Collaborating in some ways with Prof. Bhagwati within that emerging policy template, Prof T N Srinivasan's contributions — are succinctly summarized there: First was the major issue of 'industrial licensing', whether there was any “explicit economic criteria” in the grant or rejection of industrial licenses by the Central government.

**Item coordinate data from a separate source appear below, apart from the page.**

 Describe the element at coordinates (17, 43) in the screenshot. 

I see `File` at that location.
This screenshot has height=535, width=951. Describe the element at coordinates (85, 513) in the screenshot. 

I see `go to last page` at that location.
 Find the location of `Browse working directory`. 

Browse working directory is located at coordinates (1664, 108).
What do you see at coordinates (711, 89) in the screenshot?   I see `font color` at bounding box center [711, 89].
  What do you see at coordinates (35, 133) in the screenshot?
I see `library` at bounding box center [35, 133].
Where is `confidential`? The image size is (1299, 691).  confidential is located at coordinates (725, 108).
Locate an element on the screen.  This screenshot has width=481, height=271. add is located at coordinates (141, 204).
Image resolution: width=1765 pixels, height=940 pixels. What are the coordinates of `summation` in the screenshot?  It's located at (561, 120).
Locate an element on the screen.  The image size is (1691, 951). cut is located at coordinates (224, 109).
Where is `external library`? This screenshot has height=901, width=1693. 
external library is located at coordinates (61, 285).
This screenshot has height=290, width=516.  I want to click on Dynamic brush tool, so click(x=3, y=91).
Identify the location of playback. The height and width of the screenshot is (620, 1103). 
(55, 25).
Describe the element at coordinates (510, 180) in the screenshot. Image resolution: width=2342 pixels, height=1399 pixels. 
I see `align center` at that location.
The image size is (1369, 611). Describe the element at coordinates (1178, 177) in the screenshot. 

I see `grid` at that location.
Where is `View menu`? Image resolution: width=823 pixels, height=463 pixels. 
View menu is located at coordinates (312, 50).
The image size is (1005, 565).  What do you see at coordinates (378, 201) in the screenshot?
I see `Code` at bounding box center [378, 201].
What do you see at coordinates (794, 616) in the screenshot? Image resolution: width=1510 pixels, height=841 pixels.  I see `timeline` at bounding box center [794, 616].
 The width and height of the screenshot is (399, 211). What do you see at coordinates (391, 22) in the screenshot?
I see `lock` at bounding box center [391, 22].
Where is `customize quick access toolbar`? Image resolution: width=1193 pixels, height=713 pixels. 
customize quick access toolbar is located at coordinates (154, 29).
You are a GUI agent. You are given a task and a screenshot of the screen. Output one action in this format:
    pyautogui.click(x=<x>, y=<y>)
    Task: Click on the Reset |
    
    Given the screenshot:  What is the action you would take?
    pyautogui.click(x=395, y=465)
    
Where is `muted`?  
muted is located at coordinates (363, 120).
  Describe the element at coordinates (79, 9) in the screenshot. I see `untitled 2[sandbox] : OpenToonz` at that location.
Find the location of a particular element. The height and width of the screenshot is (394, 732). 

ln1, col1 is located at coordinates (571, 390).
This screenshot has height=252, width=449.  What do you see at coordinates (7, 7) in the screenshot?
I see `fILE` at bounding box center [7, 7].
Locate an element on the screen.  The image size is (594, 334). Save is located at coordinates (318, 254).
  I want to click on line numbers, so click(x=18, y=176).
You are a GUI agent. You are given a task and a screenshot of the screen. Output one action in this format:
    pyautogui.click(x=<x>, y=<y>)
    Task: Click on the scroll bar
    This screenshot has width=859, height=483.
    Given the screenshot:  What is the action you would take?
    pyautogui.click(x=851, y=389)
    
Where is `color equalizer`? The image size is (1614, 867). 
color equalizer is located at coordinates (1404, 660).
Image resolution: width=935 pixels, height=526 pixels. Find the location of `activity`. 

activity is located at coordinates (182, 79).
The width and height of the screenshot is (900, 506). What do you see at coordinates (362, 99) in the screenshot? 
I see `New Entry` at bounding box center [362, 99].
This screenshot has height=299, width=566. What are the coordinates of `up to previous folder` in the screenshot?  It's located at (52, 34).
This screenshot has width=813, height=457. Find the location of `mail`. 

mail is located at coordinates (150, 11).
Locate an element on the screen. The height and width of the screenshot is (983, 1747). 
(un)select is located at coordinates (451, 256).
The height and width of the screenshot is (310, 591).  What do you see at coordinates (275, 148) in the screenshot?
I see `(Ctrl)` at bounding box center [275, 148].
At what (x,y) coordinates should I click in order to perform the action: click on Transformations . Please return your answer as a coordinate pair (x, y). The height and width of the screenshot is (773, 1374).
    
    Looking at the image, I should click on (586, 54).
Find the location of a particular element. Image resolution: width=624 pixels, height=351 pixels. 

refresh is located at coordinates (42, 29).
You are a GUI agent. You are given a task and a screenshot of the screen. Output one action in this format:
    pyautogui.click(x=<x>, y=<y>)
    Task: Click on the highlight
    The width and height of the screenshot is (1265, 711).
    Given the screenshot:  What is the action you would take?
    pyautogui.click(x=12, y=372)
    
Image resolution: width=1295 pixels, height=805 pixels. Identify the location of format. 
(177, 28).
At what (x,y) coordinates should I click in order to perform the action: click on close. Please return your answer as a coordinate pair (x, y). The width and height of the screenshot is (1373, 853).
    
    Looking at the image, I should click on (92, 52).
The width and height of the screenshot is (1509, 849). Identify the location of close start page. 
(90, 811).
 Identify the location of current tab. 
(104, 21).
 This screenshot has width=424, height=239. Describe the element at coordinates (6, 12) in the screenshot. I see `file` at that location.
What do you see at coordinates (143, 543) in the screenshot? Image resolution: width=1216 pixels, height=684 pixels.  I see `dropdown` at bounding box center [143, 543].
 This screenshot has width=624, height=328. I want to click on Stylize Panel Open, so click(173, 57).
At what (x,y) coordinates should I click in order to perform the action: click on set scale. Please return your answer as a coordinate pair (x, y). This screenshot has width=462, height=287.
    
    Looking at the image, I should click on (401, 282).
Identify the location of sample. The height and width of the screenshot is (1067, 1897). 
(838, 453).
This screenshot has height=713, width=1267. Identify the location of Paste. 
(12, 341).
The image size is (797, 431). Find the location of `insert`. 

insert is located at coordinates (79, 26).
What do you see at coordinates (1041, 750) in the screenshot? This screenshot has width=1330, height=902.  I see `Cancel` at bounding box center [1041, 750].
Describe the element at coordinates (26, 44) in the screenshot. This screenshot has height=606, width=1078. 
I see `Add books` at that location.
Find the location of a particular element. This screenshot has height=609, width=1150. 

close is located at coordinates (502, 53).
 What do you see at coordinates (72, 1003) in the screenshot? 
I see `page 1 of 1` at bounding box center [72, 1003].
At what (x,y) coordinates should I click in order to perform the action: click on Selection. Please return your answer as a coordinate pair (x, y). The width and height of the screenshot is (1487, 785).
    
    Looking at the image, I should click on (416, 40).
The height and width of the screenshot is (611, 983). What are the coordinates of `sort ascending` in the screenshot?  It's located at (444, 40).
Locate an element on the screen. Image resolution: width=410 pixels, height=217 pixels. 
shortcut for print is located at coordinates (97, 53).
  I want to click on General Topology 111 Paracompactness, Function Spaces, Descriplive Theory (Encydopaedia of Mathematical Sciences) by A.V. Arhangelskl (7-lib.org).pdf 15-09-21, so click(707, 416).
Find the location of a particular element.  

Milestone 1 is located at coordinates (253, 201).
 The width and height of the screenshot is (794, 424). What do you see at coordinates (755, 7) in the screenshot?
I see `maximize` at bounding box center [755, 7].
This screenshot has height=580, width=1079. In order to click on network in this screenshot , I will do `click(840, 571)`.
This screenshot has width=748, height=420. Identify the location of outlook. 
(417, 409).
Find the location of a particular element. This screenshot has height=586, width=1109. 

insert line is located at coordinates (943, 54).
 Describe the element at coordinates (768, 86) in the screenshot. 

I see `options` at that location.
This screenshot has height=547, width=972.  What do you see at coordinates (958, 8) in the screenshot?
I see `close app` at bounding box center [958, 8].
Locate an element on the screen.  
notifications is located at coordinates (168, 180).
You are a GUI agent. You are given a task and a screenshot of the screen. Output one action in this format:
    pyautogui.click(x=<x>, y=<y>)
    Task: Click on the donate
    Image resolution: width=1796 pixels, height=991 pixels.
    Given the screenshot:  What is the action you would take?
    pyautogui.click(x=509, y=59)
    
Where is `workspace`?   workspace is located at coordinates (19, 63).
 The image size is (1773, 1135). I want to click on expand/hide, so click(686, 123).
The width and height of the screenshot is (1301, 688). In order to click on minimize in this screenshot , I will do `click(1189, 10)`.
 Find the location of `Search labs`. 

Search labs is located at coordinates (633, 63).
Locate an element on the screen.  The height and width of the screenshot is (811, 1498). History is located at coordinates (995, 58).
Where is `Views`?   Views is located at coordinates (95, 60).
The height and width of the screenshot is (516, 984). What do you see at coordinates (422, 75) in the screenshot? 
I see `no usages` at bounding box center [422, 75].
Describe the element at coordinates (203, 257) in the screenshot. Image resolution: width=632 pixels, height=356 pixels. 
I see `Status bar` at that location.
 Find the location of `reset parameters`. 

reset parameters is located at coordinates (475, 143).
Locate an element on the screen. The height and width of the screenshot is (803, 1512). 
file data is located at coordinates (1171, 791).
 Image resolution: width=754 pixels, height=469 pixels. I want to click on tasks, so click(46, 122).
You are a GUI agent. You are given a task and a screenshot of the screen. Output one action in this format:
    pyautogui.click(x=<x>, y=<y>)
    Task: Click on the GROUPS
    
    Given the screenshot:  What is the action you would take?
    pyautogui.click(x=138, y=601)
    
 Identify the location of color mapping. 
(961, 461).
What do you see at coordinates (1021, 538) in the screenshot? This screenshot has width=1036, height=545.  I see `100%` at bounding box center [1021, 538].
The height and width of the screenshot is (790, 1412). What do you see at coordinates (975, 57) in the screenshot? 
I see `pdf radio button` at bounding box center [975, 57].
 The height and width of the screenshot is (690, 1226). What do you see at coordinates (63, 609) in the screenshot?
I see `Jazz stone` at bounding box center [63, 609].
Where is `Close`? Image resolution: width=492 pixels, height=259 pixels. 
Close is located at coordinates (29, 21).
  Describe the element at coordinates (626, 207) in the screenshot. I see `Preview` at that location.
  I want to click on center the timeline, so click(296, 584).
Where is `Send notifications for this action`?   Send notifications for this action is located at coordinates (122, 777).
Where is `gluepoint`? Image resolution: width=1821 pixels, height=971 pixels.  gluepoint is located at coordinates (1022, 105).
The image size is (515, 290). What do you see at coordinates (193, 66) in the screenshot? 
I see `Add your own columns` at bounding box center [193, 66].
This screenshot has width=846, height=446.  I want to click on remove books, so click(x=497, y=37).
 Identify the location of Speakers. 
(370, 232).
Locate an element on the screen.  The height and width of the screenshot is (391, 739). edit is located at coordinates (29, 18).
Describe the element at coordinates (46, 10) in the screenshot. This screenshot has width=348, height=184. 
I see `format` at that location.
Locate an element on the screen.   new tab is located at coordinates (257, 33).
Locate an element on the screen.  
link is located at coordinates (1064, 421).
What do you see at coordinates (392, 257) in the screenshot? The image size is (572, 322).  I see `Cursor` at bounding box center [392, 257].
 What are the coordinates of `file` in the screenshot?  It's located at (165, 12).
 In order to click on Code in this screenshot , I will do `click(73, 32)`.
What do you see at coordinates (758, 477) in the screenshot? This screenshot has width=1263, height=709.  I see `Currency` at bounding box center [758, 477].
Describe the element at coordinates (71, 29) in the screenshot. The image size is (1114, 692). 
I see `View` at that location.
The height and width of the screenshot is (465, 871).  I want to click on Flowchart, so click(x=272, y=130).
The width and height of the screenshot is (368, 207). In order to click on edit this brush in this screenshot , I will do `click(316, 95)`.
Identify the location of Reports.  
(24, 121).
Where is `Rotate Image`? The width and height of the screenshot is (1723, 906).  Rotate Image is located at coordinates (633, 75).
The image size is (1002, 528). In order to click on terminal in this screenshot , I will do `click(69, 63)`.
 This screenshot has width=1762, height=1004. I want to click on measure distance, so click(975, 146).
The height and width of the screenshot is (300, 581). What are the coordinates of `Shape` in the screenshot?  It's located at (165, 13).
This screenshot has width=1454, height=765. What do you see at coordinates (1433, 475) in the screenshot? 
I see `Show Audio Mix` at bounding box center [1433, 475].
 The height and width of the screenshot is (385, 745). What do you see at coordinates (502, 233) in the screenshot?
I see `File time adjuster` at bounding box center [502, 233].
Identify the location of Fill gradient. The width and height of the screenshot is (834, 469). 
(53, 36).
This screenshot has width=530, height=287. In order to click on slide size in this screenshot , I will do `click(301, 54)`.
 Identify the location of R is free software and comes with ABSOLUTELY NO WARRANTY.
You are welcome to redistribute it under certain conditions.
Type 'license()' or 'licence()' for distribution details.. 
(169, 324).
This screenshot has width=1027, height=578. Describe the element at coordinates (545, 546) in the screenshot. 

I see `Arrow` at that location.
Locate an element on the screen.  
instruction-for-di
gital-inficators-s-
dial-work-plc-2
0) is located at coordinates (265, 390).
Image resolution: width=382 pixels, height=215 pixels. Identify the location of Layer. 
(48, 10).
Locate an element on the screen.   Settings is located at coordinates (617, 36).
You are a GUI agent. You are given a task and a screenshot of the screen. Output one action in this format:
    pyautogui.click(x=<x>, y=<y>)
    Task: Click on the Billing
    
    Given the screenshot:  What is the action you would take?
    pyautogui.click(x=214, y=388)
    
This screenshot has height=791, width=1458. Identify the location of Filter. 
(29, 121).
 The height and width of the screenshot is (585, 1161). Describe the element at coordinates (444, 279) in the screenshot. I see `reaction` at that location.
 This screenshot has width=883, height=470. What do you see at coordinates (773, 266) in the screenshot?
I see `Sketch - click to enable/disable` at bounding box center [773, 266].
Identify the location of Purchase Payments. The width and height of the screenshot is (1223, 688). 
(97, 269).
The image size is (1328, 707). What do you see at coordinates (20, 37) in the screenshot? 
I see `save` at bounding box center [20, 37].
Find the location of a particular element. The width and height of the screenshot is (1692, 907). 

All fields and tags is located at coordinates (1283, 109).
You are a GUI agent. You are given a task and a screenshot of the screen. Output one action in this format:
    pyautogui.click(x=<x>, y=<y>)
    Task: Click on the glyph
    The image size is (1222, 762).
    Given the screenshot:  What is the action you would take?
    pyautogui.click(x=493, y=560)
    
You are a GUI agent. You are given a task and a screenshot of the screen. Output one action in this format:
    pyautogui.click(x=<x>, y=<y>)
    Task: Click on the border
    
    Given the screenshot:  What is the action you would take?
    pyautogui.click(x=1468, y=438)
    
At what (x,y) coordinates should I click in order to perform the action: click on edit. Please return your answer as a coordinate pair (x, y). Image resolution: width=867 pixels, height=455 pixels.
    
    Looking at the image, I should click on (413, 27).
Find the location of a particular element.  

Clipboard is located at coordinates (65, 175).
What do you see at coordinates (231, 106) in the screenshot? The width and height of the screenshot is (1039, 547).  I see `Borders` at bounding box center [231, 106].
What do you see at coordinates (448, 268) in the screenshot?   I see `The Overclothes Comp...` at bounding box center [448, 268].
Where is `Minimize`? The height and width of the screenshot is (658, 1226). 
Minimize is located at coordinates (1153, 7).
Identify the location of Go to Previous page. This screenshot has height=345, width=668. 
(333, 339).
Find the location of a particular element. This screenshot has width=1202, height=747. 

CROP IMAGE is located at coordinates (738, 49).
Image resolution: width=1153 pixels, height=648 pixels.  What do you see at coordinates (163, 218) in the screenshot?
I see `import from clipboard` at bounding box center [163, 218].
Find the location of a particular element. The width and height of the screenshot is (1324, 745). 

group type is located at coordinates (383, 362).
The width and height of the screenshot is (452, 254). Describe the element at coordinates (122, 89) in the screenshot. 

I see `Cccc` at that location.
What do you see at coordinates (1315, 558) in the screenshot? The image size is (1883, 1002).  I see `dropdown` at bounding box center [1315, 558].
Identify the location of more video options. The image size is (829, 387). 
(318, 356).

While the 'techno-economic examination' was supposed to be done by the now derided 'Directorate General of Technical Development (DGTD)', Prof Bhagwati points out that there was “no evidence of any studies having been carried out by the DGTD of the optimal size, time — phasing and location of industrial units, in order to guide the licensing committee in its deliberations.”

And it was in that area, that T N Srinivasan's later work with Alan Manne at the Indian Statistical Institute in Calcutta, which was to “develop techniques for such analysis,” says Prof Bhagwati, underscoring the importance of the former's work.

The second theoretical contribution concerned a “fundamental critique of Industrial policy”. Bhagwati refers to a seminal paper he co-authored with T.N. Srinivasan, titled, 'Licensing and Control of Industry'. It was a paper submitted to the Prime Minister's Conference for young Industrialists in Delhi in March 1966. They argued that since licensing was no effective way to curb monopolies or “reduction in concentration of ownership”, the same objective could be more “efficiently served by more positive action through easier access to credit and know-how to potential new-comers.” That triggered a key reformist impulse in economic policies though the abolition of licensing system had to wait till 1991 by then Finance Minister Dr Manmohan Singh under P. V. Narasimha Rao's tenure.

Prof Srinivasan's even more “fundamental” paper, as mentioned by Prof. Bhagwati, working with V.K. Ramaswamy, was in the area of tariff protection, another stumbling block to economic reforms. He says, “Ramaswami and Srinivasan have recently produced such an analysis which demonstrated the impossibility of devising any measure of effective rates of protection.” These three core contributions by T N Srinivasan in the mid-1960s' and early 1970s' that later facilitated India's economic reforms would always stand out. They vindicate former Finance Minister, P Chidambaram's by-now famous quip, “we are the original reformers.”